A nova fase histérica da parafernália tecnológica, construída nos últimos dez anos, promete, agora, ressuscitar os mortos. Aliada ao marketing, técnica especializada na produção de mentiras subservientes ao consumo, o despropósito tecnocientífico já tenta trazer à vida Elis Regina, Michael Jakson, Frank Sinatra, a sogra e até mesmo aquele tio que contava piadas engraçadas no almoço de domingo. 

 

A artificialidade da inteligência não deveria nos assustar tanto, pois já vivemos nela há muito tempo. Já somos pais artificiais, com relações mediadas por telas, conexões irreais e chips para acompanhar os passos dos filhos. Sentamo-nos ao redor de uma mesa tocados pelo touch rápido dos polegares. 





 

A maioria dos jovens terá sua primeira relação sexual com parceiros e parceiras virtuais. Os trabalhos são remotos e os amigos, pré-mortos.

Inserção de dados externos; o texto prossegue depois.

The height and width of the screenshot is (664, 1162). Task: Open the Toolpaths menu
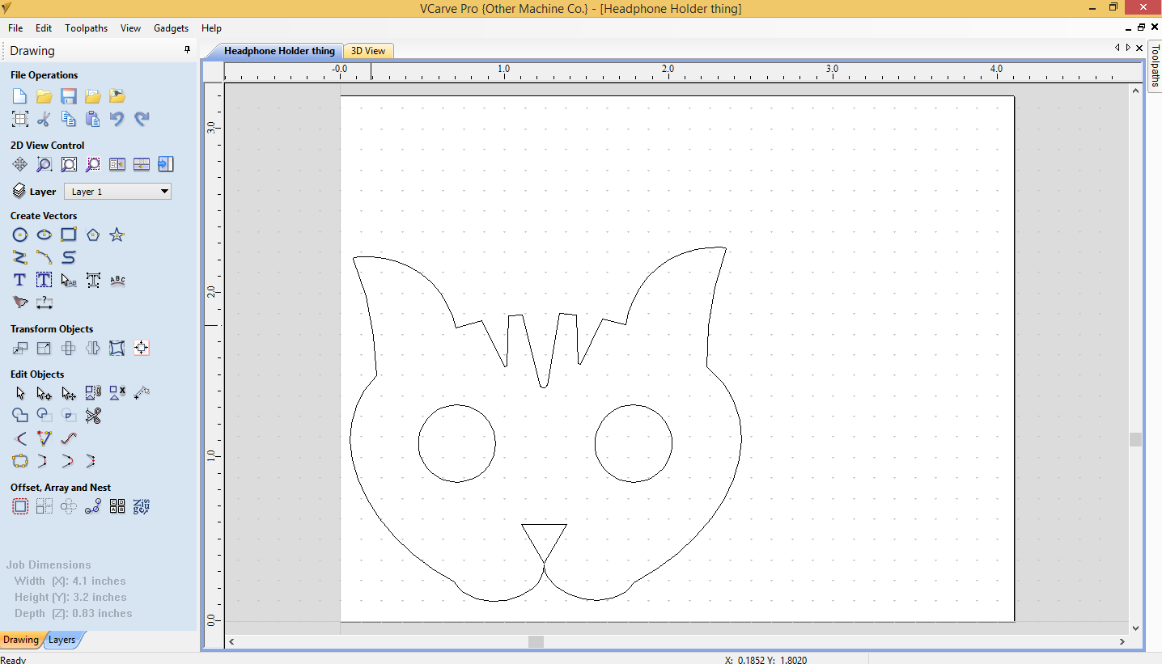pyautogui.click(x=86, y=28)
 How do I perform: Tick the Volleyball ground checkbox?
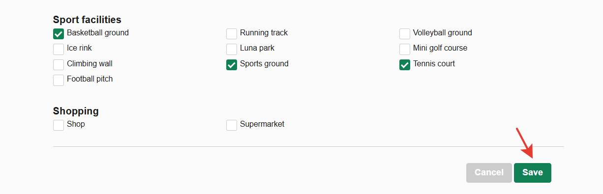pos(405,34)
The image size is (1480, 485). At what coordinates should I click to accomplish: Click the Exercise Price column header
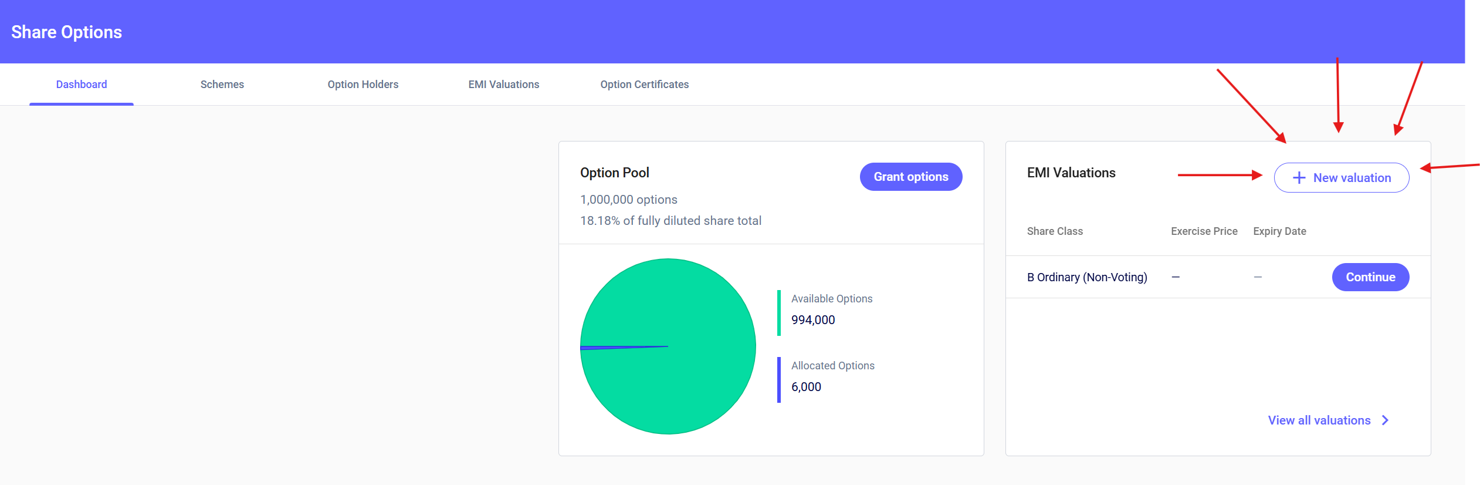pos(1204,231)
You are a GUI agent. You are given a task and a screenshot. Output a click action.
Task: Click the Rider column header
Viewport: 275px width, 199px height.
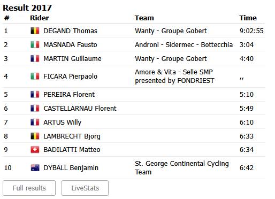40,18
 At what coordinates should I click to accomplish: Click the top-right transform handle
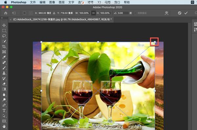point(155,42)
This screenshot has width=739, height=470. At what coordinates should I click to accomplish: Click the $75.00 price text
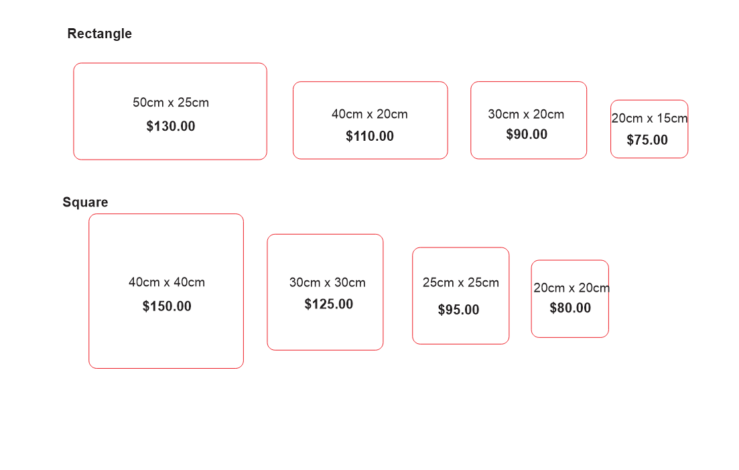(x=647, y=140)
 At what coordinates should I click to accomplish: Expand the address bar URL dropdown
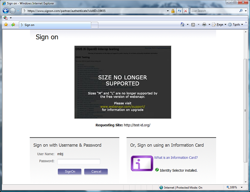(x=168, y=11)
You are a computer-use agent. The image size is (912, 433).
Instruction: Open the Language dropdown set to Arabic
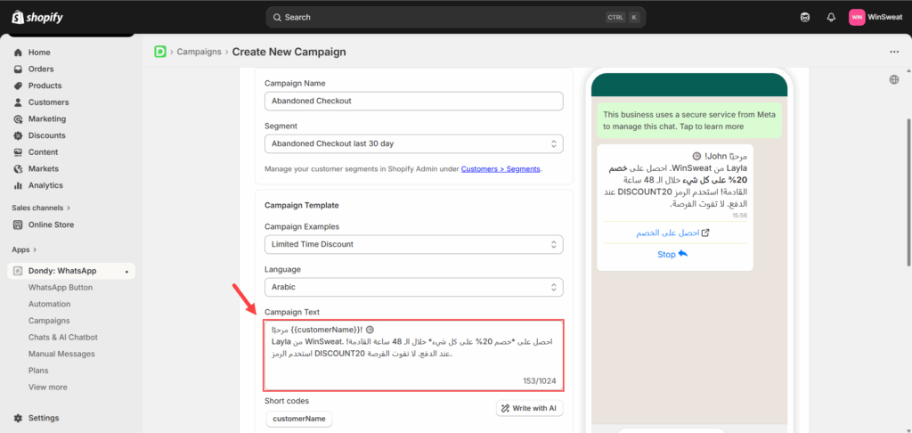[x=413, y=287]
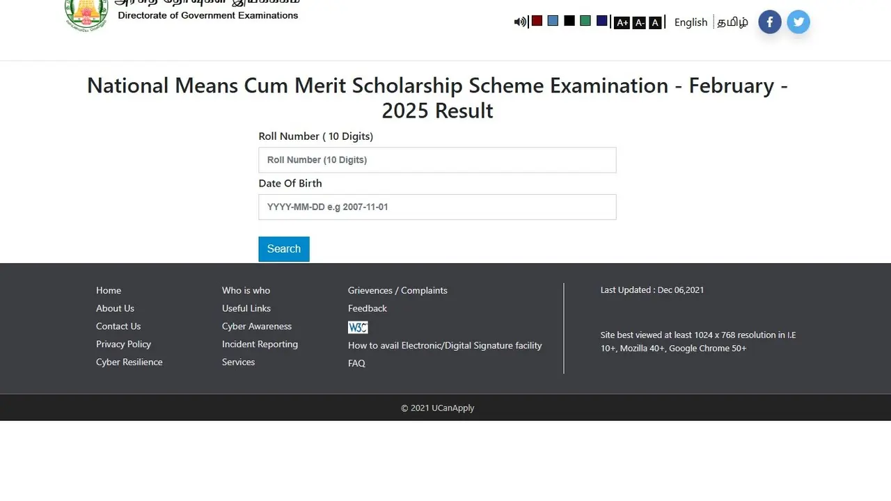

Os óculos de realidade aumentada já nos fornecem experiências de rua sem sair de casa. Em pouco tempo, jogaremos nosso futebolzinho de domingo deitados no sofá de casa. Os remédios psiquiátricos já nos garantem a felicidade dependente das pílulas diárias. Somos artificiais faz tempo. Nenhum espanto aí. 

 

A novidade de hoje é que estamos unindo a sociedade artificial ao antigo sonho da imortalidade. Talvez esteja aí o grande perigo que surge no horizonte. Lacan, que morreu, um dia nos alertou: cuidado com o desejo, pois ele pode se realizar.